# Digital Camera and Water



## bslittle79 (May 24, 2004)

I've been thinking about getting a digital waterproof camera or some other type of digital camera for a while now. I enjoy taking pictures of my fish and trips just as much as making them. My friends and family enjoy them as well. Between wadefishing and just accidents I tend to get everything wet(i'm on my 4-5 cell phone). 

My guestion is what do ya'll do to keep your cameras dry? I've priced the waterproof cases and some of the nice waterproof digitals(with zoom). They can be pricey but might be what I have to purchase. Any ideas. 

Thanks in advance.


----------



## galbayfisher (May 28, 2004)

check on ebay and see if there is a waterproof case for your camera. Saw one for my Coolpix 3100 listed awhile back.


----------



## Newt (May 25, 2004)

Go to your local friendly Kayak shop. As everything gets wet in a yak, they will have some sort of dry bag.


----------



## CoastalOutfitters (Aug 20, 2004)

i bought the olympus stylus 300 from amazon.com

stainless case, water tight seals and great slide over lens cover.

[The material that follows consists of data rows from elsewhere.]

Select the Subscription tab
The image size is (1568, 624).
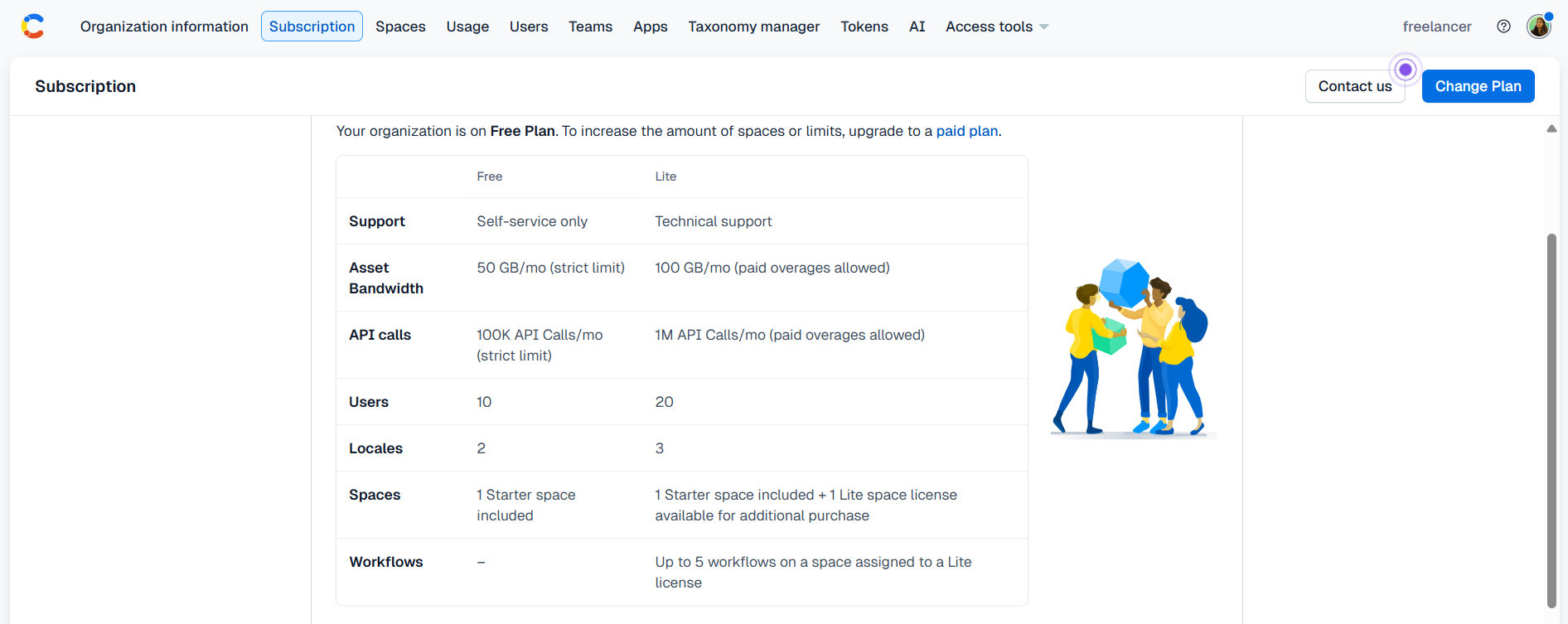click(x=312, y=27)
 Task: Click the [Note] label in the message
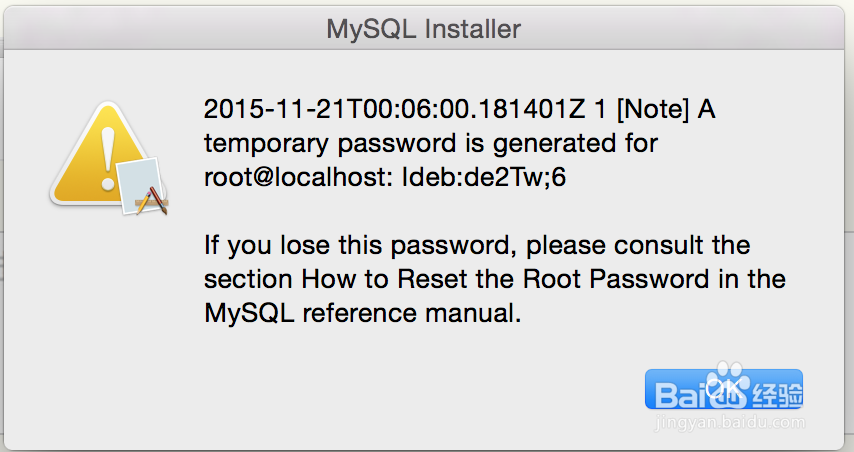coord(652,109)
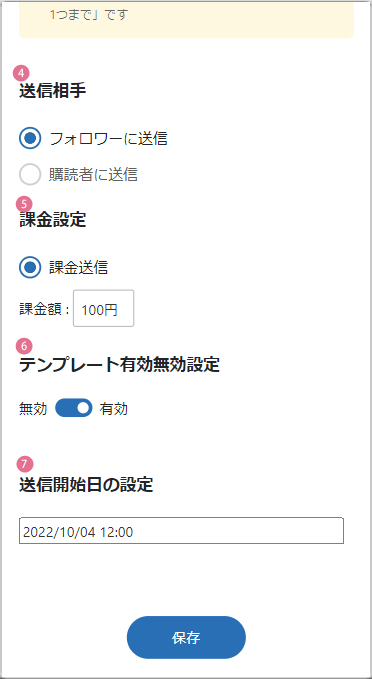Screen dimensions: 372x679
Task: Focus the 2022/10/04 12:00 date field
Action: (181, 530)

works great, have trashed 2 vcrs and 1 reg digital offshore , even in a ziplock freezer bag.

this one is built waaaaay better, get a dry bag or pelican dry box or similar at a dive shop if really concerend.............


----------



## BillLovesFishin (Oct 7, 2004)

Can you buy a water proof case for a digital camera?


----------



## tbaker (Dec 20, 2004)

*Yes you can.*

YES YES YES.

I bought an Ikelite Housing for my Nikon Coolpix 3100. I think they run about $200-$250, but they're bulletproof, and you can use them in the boat as well as underwater. I think they make them for many different brands and models.

The good thing about digital is that you can edit them in Photoshop a bit easier. Since it is already digital....and not scanned.

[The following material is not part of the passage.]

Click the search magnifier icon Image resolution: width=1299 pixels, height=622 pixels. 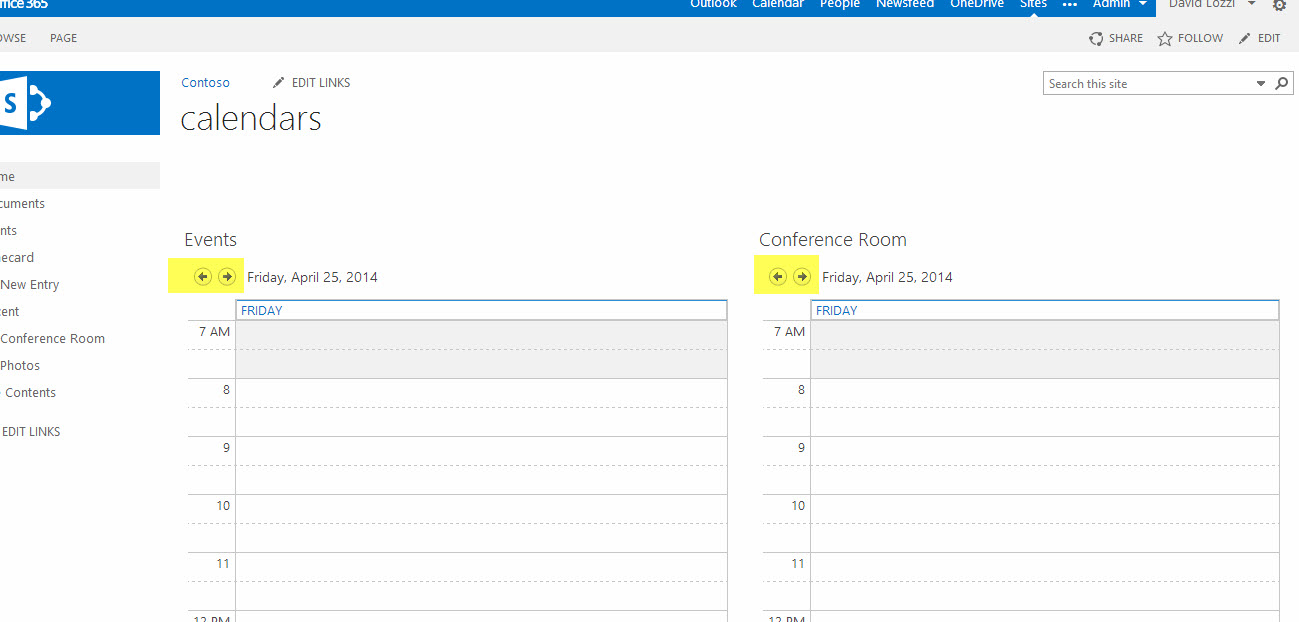pos(1282,84)
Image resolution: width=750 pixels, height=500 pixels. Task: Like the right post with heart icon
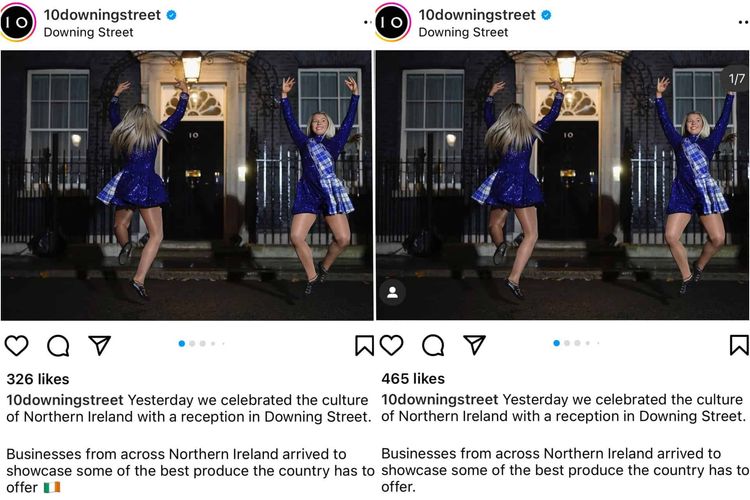pyautogui.click(x=392, y=345)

The tarpon was in pitch black water, so I really couldn't see him, but the Photoshop actually brought the fish out to a point where it was visible. I kinda cut the tail off, but he wasn't too thrilled with my presence. The other one shows how clear it works underwater.

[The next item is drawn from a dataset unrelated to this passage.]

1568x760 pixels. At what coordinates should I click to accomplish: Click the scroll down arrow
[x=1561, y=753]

The underwater photos were all taken with the underwater housing and the Coolpix 3100.

I bought mine from BH Photo Video in New York, and paid no sales tax. (you can find their website easily).
I love mine....!!! It FLOATS TOO.


----------



## sightcast1 (May 25, 2004)

I just purchased a Canon s500. The waterproof housing I ordered was $200. So far so good. I enjoy taking action pics while on the water as well. I figured since I spent the money, I'll need the assurance in knowing that my camera won't end up in the drink. It floats; camera and all.


----------



## surffan (Oct 5, 2004)

Bought a Reefmaster (will have to look a model when I get home) about $450. Wife took it seems like 5K pics snorkerling on our last cruise. Camera perfomed well but any underwater shooting is limited by light.


----------



## Free_loader (Nov 4, 2004)

this is the waterproof case for my sony cybershot dsc-p100 i think this case was like $150 .. but as you can tell ... it's bulletproof


----------